El pasado 22 de enero, la SCJN informó que había adquirido nueve camionetas blindadas Grand Cherokee, marca Jeep, bajo el argumento de que las unidades anteriores eran obsoletas y ya no cumplían con los estándares de seguridad necesarios para proteger la integridad de quienes integran el Máximo Tribunal. En ese comunicado, la Corte aseguró que la decisión se tomó con base en opiniones técnicas de autoridades federales y en estricto apego a la normatividad interna vigente desde 2019, la cual establece la renovación periódica de este tipo de vehículos cada cuatro años o antes si dejan de ser seguros.
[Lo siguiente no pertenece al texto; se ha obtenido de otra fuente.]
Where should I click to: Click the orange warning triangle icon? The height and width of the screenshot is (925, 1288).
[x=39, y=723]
No obstante, imágenes de las nuevas camionetas circulando en redes sociales desataron una oleada de críticas, especialmente por el contraste entre este gasto y el discurso de austeridad que defienden quienes hoy gobiernan y que, además, impulsaron la integración actual del Poder Judicial.
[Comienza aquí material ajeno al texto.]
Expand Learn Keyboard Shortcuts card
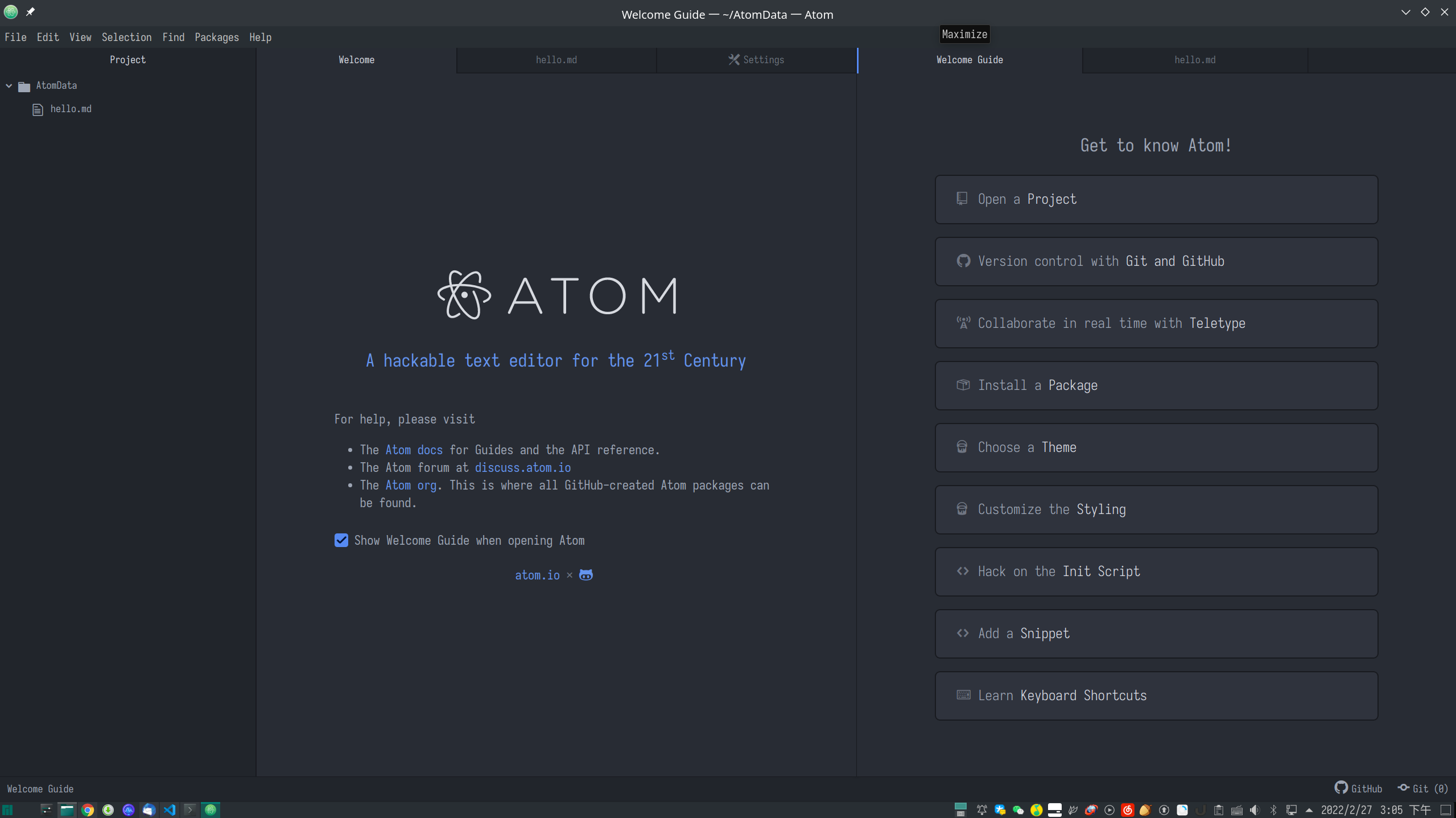Screen dimensions: 1456x818 1156,696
Fue hasta este domingo 25 de enero cuando la Corte reaccionó públicamente. En un mensaje difundido en X, ministras y ministros informaron su decisión de no utilizar los vehículos adquiridos y de solicitar el inicio del proceso correspondiente para su devolución o, en su caso, para ponerlos a disposición de personas juzgadoras que enfrentan mayores riesgos. En el mismo texto reiteraron su “compromiso con el uso eficiente y responsable de los recursos del pueblo” y anunciaron que este lunes ofrecerán una conferencia de prensa para “precisar la información”.
La compra, según el comunicado del 22 de enero, se realizó de manera paralela a la desincorporación de un parque vehicular mayor, con el objetivo —afirmó la Corte— de no generar un gasto adicional. Sin embargo, el Tribunal nunca informó cuánto costaron las camionetas, un dato central tratándose de recursos públicos y de un contexto de supuesta austeridad.
La secuencia de hechos —primero un comunicado técnico para justificar el gasto, luego una rectificación vía redes sociales— dejó al descubierto no sólo la sensibilidad del tema, sino también la fragilidad del discurso institucional frente al escrutinio ciudadano. En un país donde se exige austeridad a otras instancias del Estado, la opacidad y la falta de congruencia en las decisiones del Máximo Tribunal vuelven a colocar bajo la lupa el uso de los recursos públicos.
La conferencia anunciada para este lunes será la primera oportunidad para que la Suprema Corte explique con mayor claridad un gasto que, por ahora, ya dejó una lección política: en tiempos de austeridad proclamada, el lujo institucional difícilmente pasa desapercibido.